→ TASK: Quote exactly and only this range of lines in the data below: the line that holds "[Facebook] (1356, 513)" to the line that holds "BibTeX (1285, 412)", both included.

→ DATA UNDER STUDY:
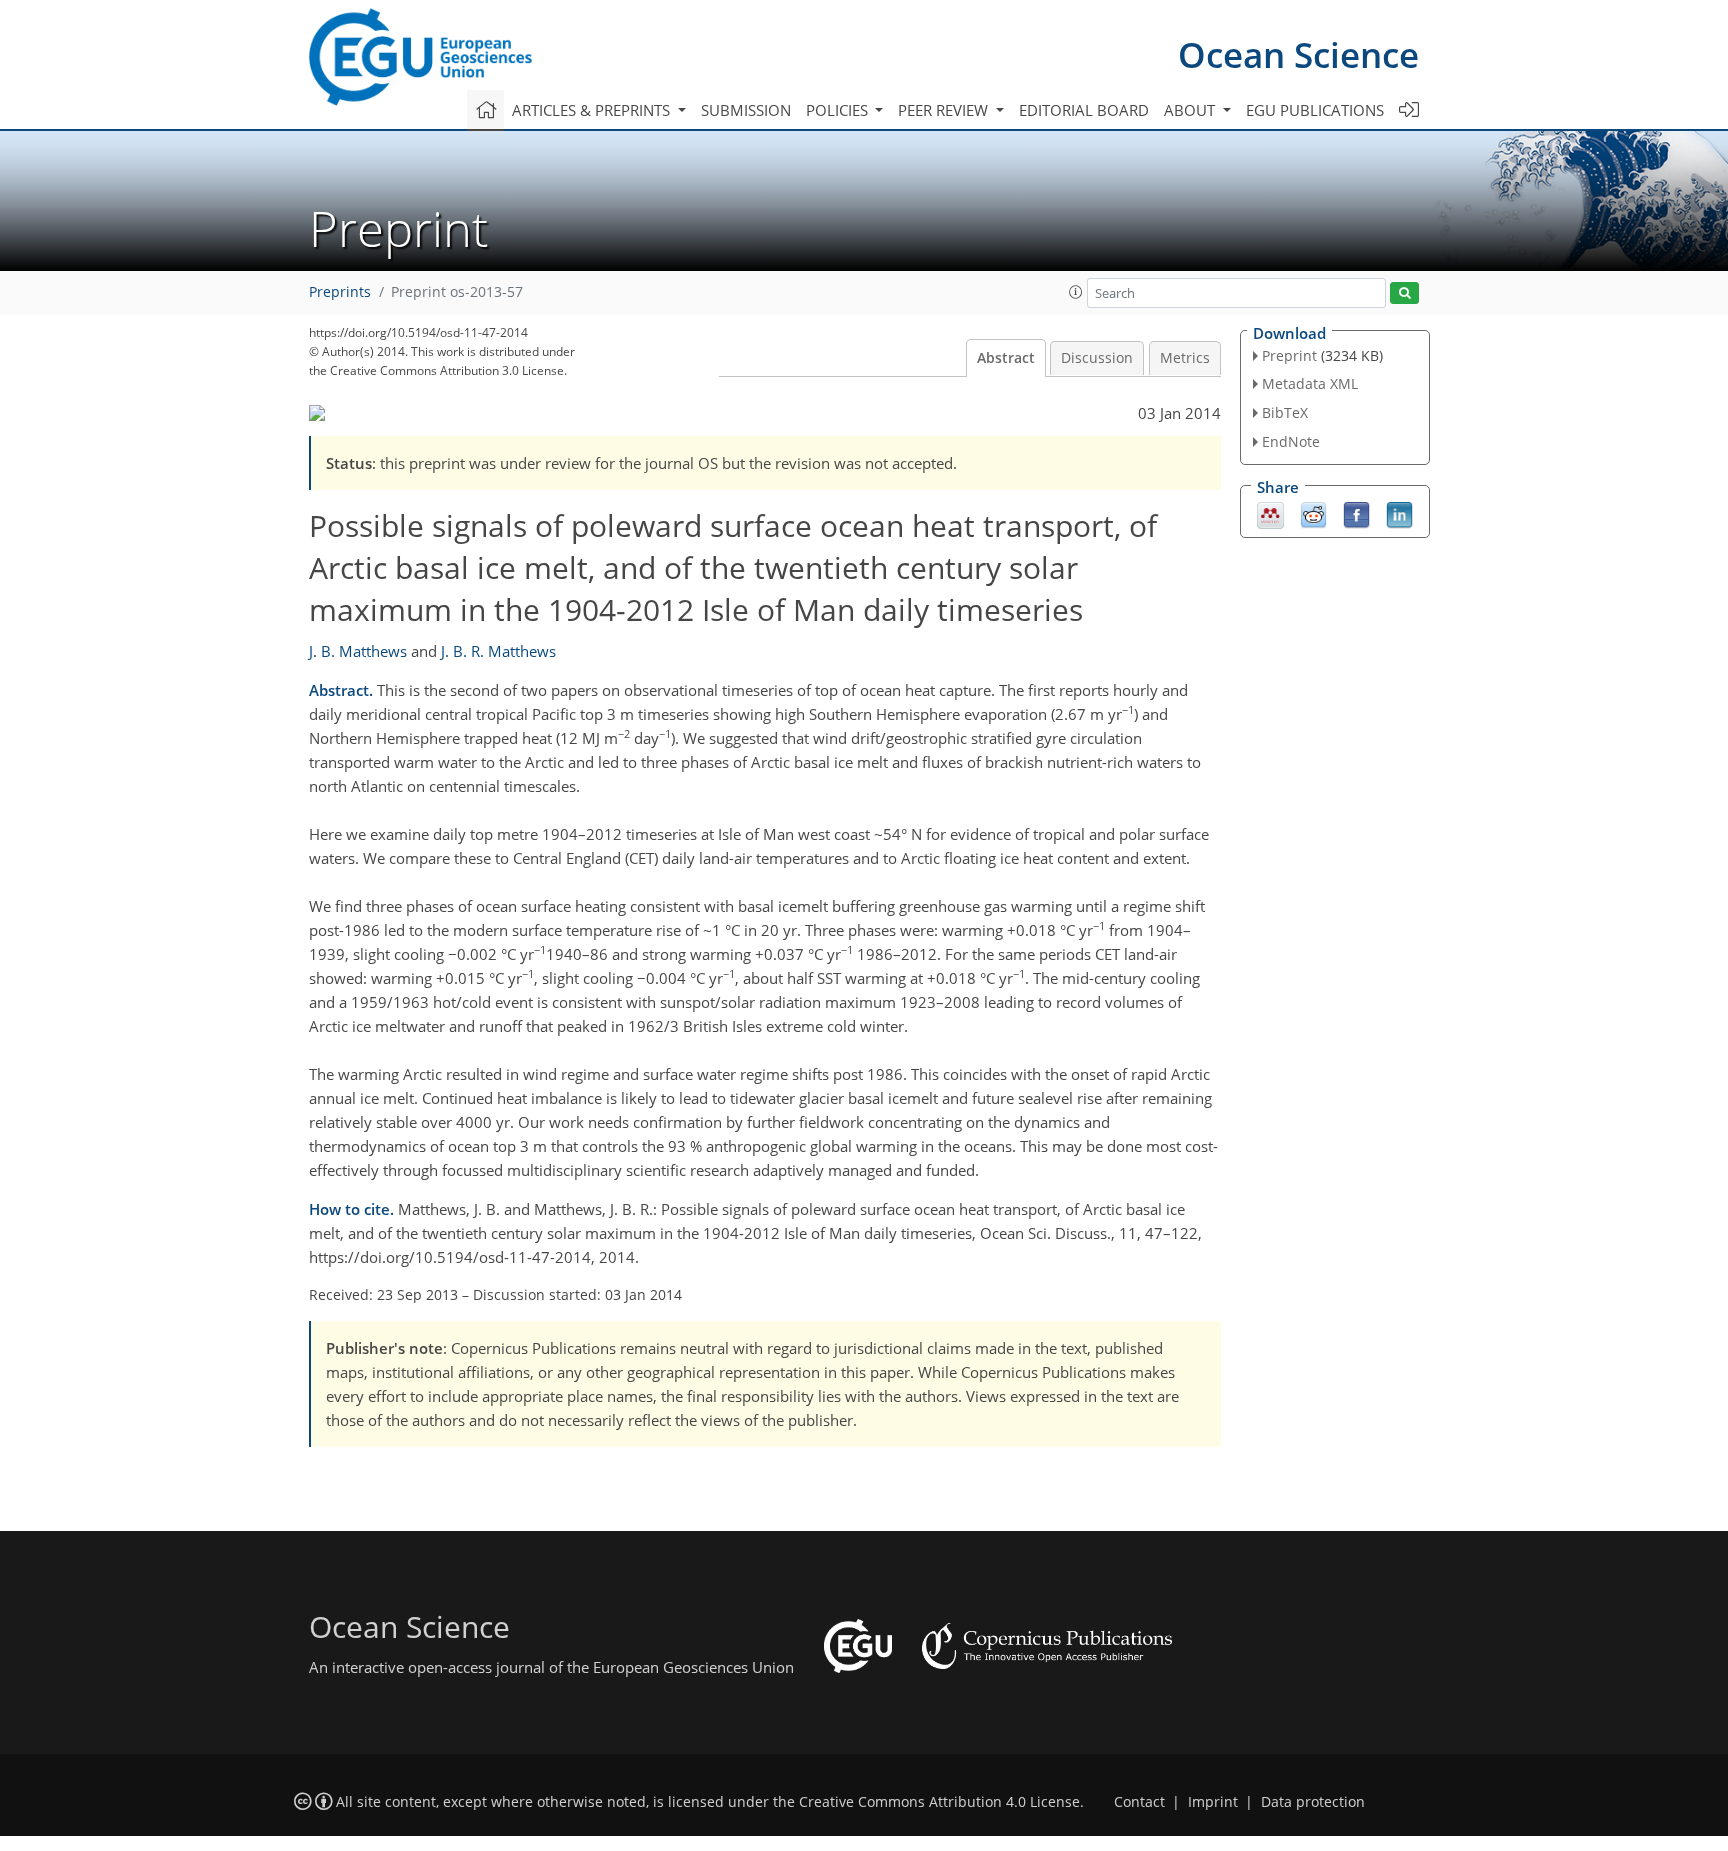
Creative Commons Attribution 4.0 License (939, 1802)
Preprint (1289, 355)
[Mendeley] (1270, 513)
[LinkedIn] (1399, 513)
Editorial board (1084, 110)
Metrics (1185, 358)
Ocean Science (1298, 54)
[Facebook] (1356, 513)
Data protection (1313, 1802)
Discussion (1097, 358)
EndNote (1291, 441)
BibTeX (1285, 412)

---

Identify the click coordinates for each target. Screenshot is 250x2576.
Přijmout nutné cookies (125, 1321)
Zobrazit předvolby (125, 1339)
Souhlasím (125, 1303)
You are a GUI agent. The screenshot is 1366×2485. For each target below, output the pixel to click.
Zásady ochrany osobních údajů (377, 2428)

--

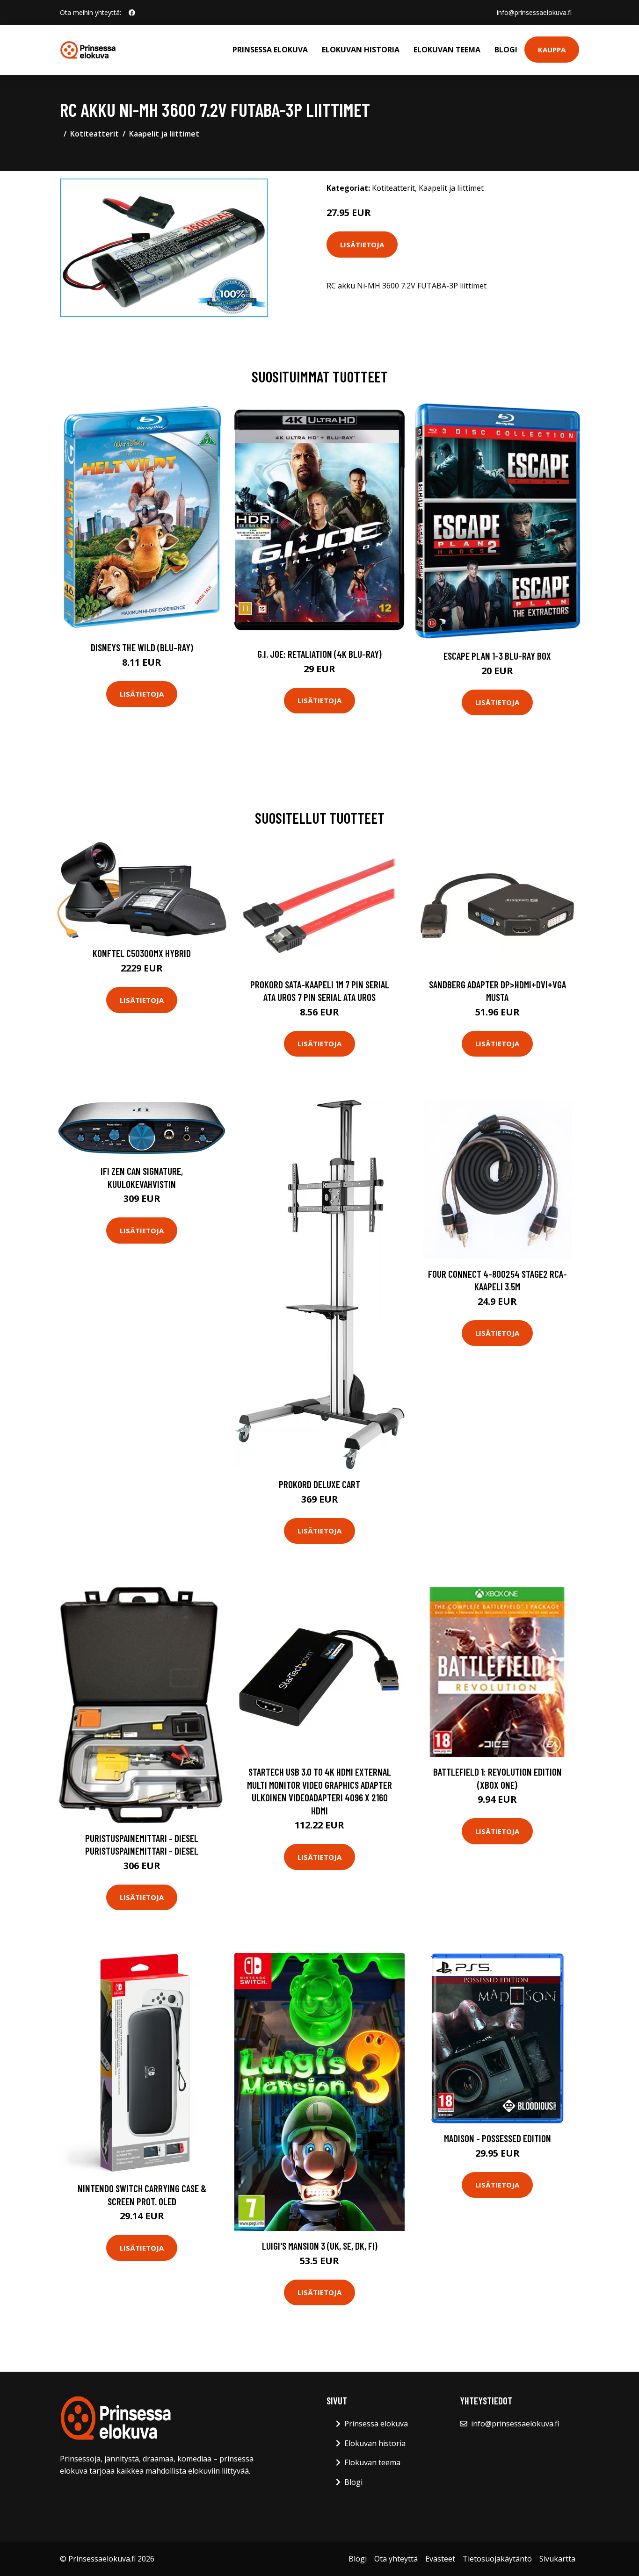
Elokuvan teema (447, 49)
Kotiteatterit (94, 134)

→ RESPONSE:
[Facebook] (1356, 513)
Data protection (1313, 1802)
Discussion (1097, 358)
EndNote (1291, 441)
BibTeX (1285, 412)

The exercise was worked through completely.